MADISON (WKOW) -- When it comes to heavy drinking, Wisconsin is regularly at the top of the national rankings.
With that in mind, UW Health announced a sweeping, state-wide coalition Tuesday, to combat alcohol abuse.
They're calling for law-changing reforms to address the state's drinking problem.
"We think the time has come to attack Wisconsin's alcohol abuse problems head-on," said Dr. Jeffrey Grossman, CEO of UW Medical Foundation.
UW Health officials cited the huge economic cost alcohol has on the state -- $5 billion annually. Doctors say that doesn't even account for the emotional toll.
"All too many times I have to inform families that their loved ones have been killed in a crash as a result of alcohol," said Dr.
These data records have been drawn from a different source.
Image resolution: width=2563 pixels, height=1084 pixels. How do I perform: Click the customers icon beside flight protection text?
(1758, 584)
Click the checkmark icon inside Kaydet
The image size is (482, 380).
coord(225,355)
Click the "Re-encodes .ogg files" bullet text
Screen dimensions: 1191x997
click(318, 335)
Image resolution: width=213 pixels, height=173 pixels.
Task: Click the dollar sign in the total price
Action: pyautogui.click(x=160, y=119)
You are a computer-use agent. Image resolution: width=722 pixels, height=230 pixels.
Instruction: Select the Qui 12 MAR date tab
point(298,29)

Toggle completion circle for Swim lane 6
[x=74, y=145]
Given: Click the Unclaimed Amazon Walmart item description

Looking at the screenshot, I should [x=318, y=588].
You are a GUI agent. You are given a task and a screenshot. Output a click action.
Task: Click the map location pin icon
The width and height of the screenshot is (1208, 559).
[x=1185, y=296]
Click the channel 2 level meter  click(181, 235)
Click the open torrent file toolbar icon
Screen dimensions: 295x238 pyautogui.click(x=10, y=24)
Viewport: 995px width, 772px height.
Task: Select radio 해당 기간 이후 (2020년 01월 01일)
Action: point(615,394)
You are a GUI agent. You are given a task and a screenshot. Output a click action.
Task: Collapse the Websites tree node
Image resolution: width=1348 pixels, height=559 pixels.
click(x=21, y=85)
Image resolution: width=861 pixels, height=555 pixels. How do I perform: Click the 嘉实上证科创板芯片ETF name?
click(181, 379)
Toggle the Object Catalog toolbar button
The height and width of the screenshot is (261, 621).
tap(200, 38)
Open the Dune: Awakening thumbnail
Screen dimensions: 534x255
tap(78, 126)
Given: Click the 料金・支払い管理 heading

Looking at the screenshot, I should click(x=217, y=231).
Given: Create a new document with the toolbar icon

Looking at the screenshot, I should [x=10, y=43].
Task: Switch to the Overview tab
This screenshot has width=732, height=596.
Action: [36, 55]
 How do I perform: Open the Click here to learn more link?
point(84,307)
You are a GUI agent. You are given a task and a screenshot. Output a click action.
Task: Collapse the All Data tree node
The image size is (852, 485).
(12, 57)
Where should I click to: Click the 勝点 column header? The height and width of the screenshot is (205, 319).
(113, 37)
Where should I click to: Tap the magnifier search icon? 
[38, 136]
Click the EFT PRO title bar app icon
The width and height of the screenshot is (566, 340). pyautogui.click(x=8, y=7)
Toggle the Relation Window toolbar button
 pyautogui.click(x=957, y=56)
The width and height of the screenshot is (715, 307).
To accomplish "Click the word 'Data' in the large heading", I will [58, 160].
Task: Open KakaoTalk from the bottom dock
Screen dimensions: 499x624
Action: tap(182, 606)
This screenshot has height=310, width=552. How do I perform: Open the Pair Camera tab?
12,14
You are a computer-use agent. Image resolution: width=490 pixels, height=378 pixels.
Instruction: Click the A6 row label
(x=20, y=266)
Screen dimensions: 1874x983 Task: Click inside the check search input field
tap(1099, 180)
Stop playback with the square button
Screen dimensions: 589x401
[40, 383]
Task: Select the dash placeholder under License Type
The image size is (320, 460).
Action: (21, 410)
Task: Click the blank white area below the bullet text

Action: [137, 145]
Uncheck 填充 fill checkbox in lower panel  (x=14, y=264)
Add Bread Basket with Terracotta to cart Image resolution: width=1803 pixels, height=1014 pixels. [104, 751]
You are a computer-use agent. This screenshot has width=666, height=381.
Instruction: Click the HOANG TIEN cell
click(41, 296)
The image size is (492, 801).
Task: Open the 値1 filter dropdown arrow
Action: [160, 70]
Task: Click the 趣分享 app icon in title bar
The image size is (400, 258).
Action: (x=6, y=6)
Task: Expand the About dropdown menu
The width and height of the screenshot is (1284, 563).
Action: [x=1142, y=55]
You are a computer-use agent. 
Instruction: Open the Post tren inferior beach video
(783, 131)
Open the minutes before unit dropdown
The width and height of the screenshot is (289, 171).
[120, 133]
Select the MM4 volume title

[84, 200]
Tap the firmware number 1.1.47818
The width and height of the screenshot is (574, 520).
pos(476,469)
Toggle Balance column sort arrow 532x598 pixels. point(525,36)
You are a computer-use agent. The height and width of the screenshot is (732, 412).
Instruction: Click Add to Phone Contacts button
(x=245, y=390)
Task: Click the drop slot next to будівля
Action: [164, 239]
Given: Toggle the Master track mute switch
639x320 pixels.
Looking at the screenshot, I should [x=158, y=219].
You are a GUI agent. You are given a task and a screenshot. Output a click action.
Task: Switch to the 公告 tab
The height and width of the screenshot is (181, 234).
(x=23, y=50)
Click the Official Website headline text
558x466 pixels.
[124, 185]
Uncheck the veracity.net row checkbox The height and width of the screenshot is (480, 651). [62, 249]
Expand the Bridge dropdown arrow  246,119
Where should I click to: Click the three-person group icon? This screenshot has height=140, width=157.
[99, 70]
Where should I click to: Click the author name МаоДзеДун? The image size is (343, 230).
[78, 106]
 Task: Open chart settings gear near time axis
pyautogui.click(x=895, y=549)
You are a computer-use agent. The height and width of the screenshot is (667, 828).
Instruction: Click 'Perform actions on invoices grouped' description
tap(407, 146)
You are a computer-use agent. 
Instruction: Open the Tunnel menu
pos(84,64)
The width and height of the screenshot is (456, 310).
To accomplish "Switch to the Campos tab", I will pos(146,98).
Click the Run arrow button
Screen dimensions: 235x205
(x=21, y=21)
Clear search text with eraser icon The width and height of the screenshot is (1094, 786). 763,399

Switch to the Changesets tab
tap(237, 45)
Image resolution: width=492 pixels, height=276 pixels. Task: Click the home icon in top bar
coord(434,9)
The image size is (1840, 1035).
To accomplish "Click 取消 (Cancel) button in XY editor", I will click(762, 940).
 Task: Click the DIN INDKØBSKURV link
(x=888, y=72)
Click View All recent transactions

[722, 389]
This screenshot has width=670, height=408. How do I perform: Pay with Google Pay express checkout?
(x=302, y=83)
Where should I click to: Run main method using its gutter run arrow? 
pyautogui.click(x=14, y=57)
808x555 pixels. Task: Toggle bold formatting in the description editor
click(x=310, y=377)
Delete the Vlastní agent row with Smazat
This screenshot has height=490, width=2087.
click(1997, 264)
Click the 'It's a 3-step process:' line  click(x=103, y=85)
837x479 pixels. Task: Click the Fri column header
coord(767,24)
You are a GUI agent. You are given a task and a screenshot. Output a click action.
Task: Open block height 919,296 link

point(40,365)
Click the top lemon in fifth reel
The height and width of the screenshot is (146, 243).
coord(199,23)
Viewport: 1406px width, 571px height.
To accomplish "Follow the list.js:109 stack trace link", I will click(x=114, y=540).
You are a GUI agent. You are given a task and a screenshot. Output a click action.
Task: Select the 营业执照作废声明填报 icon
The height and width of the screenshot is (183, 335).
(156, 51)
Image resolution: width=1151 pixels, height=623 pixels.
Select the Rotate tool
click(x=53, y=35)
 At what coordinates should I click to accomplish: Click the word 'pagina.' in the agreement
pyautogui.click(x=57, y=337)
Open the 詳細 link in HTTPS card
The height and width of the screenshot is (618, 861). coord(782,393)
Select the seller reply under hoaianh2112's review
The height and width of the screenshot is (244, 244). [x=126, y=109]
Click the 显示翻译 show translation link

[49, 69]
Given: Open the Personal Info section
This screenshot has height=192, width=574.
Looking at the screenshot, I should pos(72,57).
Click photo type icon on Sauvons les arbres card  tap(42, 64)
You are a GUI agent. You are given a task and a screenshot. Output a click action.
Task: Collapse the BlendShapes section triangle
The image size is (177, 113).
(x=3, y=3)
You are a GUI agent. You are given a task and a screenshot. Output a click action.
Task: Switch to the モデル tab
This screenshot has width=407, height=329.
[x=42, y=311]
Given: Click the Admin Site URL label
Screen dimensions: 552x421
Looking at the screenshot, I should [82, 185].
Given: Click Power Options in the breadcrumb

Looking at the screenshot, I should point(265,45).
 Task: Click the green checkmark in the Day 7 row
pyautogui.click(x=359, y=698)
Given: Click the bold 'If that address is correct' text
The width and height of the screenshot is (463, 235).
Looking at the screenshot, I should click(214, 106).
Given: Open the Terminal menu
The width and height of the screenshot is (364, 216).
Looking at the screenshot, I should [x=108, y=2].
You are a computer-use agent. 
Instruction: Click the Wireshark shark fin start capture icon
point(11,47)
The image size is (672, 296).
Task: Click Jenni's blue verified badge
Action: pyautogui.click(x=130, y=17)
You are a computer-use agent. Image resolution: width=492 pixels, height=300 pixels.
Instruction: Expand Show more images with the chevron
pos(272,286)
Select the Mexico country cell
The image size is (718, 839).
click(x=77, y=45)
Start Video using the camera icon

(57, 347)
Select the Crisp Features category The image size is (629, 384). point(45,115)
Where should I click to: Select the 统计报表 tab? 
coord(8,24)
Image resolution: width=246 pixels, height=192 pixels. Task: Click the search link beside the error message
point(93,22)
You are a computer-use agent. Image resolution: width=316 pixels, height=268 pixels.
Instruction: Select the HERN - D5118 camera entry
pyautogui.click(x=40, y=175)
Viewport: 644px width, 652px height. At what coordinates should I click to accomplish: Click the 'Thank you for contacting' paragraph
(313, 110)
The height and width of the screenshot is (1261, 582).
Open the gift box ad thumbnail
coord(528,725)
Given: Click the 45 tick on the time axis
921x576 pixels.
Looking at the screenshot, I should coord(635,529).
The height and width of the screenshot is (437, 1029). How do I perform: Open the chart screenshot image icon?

Lee Faucher, Director of Trauma at UW Hospitals and Clinics. "It's disheartening to me to realize that so many of them could be prevented."
According to the new alcohol coalition AWARE, prevention starts with changing the laws in the only state where first offense OWI is not a crime.
"First time drunk driving penalties in Wisconsin should be increased and underage drinkers should lose their drivers licenses," said Dr. Robert Golden, Dean of the UW School of Medicine.
Members also want to stop insurance companies from using a loophole to deny coverage to OWI offenders.
"This puts a burden on the hospital and on taxpayers who pay for the care of drunken drivers through higher premiums," said Donna Katen-Bahensky, CEO of UW Hospital and Clinics.
Another goal -- targeting young people through increased education.
"Alcohol is a drug. It affects our ability to act appropriately. It alters our mental status so that we can't do those things and respond in the way that we should," Dr. Faucher said.
"Our goal is to dramatically change the laws, culture, and behaviors in Wisconsin, so that we become one of the best, rather that embarrassingly worst, states in the nation in regards to alcohol abuse," said Dr. Golden.
The next step for the coalition is recruiting members. They've sent invitations to hospitals, health care systems, politicians and police. The alcohol coalition hopes to have concrete proposals ready when the next legislative session begins in January.